User Interface Design
1. The Golden rule
These golden rules actually form the basis for a set of user interface design principles that guide this important software design activity.
1.1 Place the User in control
Most interface constraints and restriction that are imposed by a designer are intended to simplify the mode of interaction. The designer might introduce constraints and limitations to simplify the implementation of the interface. The result may be an interface that is easy to build, but frustrating to use.
ü Define interaction modes in a way that does not face a user into unnecessary or undesired actions.
ü Provide for flexible interaction
ü Allow user interaction to be interruptible and undoable.
ü Streamline interaction as skill levels advance and allow the interaction to be customized.
ü Hide technical internals from the casual user.
ü Design for direct interaction with objects that appear on the screen.
1.2 Reduce the User’s Memory Load
A well designed user interface does not tax the user’s memory. Whenever possible, the system should “remember” pertinent information and assist the user with an interaction scenario that assists recall.
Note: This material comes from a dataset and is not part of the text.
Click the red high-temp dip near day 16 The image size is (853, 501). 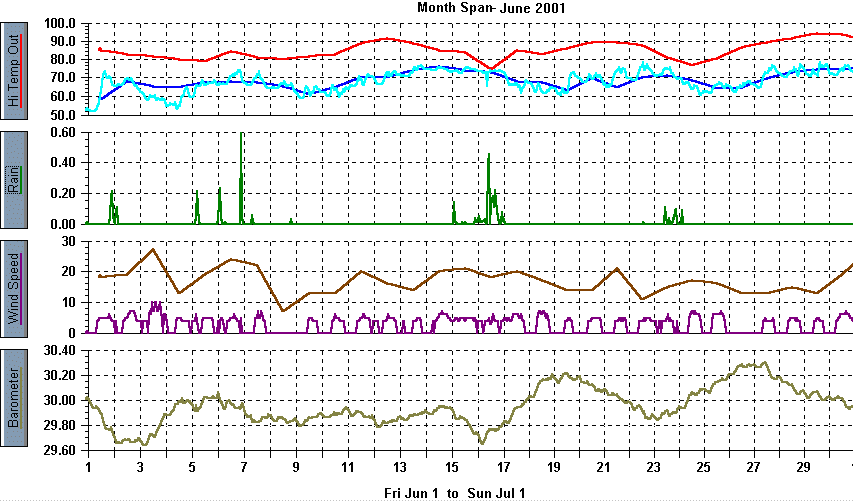490,68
Design principles to reduce the user’s memory load:
ü Reduce demand on short-term memory. The interface should be designed to reduce the requirements to remember past actions and results. This can be accomplished by providing visual cues that enable a user to recognize past actions, rather than having to recall them.
ü Establish meaningful defaults.
ü Define shortcuts that are intuitive.
ü The visual layout of the interface should be based on a real world metaphor.
ü Disclose information in a progressive fashion.
1.3 Make the Interface consistent
The interface should present and acquire information in a consistent fashion. This implies that
(1) all visual information is organized according to a design standard that is maintained throughout all screen displays,
(2) input mechanisms are constrained to a limited set that are used consistently throughout the application, and
(3) mechanism for navigating from task to task are consistently defined and implemented.
Design principles to Make the Interface consistent:
ü Allow the user to put the current task into a meaningful context. It’s important to provide indicators that enable the user to know the context of the work at hand.
ü Maintain consistency across a family of applications. A set of applications should all implement the same design rules so that consistency is maintained for all interaction.
ü If past interactive models have created user expectation, do not make changes unless there is a compelling reason to do so.
2. User Interface Design
The overall process for designing a user interface begins with the creation of different models of system function. The human and computer oriented tasks that are required to achieve system function are then delineated; design issues that apply to all interface designs are considered; tools are used to prototype and ultimately implement the design model; and the result is evaluated for quality.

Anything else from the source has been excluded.